That's a cheap shot and you know it.
I am not above criticism. Criticize me with facts and prove me wrong. I don't talk whatever way i like. I try to use universal and commonly accepted terms understood by the overwhelming majority and as defined by the dictionary. Again, my point is fact based and logical. Yours is not.
The point you made is that you get to decide which pronouns you can use and that, by others insisting on you using other pronouns, they are
imposing. They are not imposing; they are criticising. To phrase it as an imposition it to put yourself above criticism.
When i look at the definition of "He" in the dictionary it states "the male". When i look at the definition of "male" i get
"an individual that produces small usually motile gametes (as spermatozoa or spermatozoids) which fertilize the eggs of a female". It's a generalization, of course, but we all understand why.
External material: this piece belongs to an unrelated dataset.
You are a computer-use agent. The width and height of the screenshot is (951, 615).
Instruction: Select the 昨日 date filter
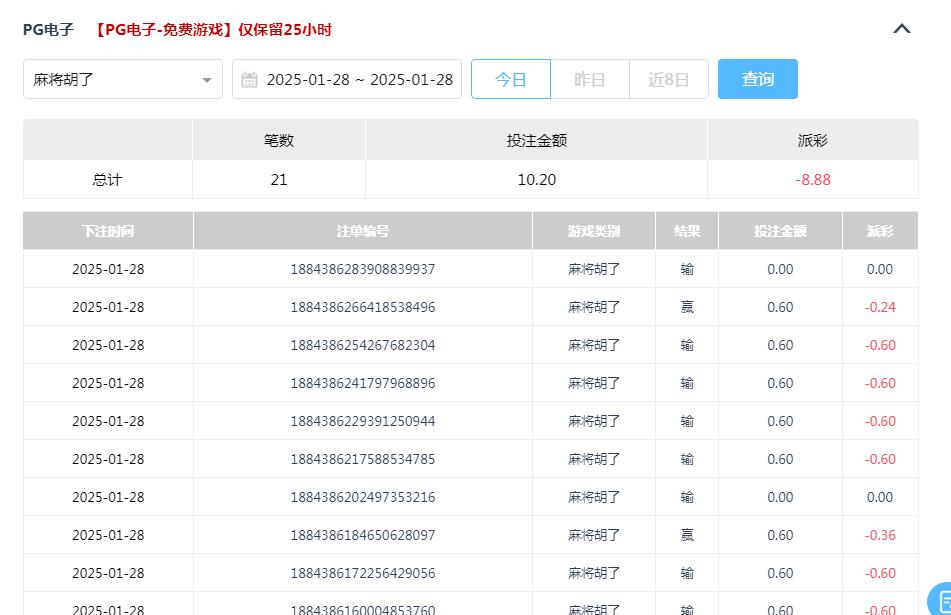click(x=589, y=79)
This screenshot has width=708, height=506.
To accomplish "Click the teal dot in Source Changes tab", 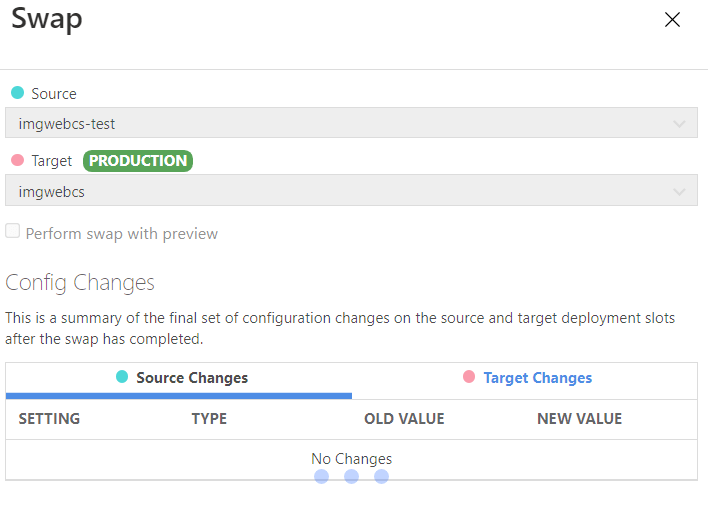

It doesn't say anything, at all, about what the person feels. I am not inclined to adjust human kind's definition of a word just because someone doesn't like the way it sounds.
I would't call a a 1,5 mts tall, caucasian with brown eyes and ginger hair a 2 mts tall, green eyes, latino with brown hair. I like facts and what he/she is asking me to call him/her is factually incorrect.
If he/she gets offended by facts then that is out of my control. Again, happy to use
Gender:
The state of being male or female (typically used with reference to social and cultural differences rather than biological ones)
That is, a person's gender can mismatch with the person's biological sex. Your biological sex may be male, whereas your gender is female.
You have chosen to refer to a person based on their sex and not their gender. Whereas gender forms a person's identity, sex does not, and social convention is that we refer to people by their identity. If a person is born to English parents in England, moves to France before their first birthday and lives the rest of their lives in France, do they not get to be French?
Height, weight, race, hair colour are all innate (well, with dye, perhaps not hair colour). Gender is not because of the various physiological, cultural and psychological effects.
It is not, agreed, but since there is no medical test to confirm it, it comes down to what a person claims and whether a psychologist/psychiatrist believes him/her. That opens a pandora's box of loopholes for people to exploit.
If people can start getting cherry picking sexes, what's to prevent them from doing so with other aspects? Race, height, eye color, ethnicity, weight...
There are 7 billion people on the planet so the most bizarre things are possible, and there is a very slight chance that one or two people are being disingenuous with their gender.
But the vast majority - hundreds of thousands - are not. People are not actively choosing a significantly harder path in life to get a reaction out of social conservatives. Transgender people face much higher rates of suicide and depression, murder and abuse. In countries without free medicine, the costs associated with transitioning alone are a big sacrifice. Why would
anyone choose that? It's a claim that used to (well, still is sometimes) be levelled at gay people: that it is a choice. It is not.
The default position should be to trust the person transitioning. There may be special consideration for athletes, but again, I have big doubts that anyone would go through such an ordeal just to gain a competitive advantage.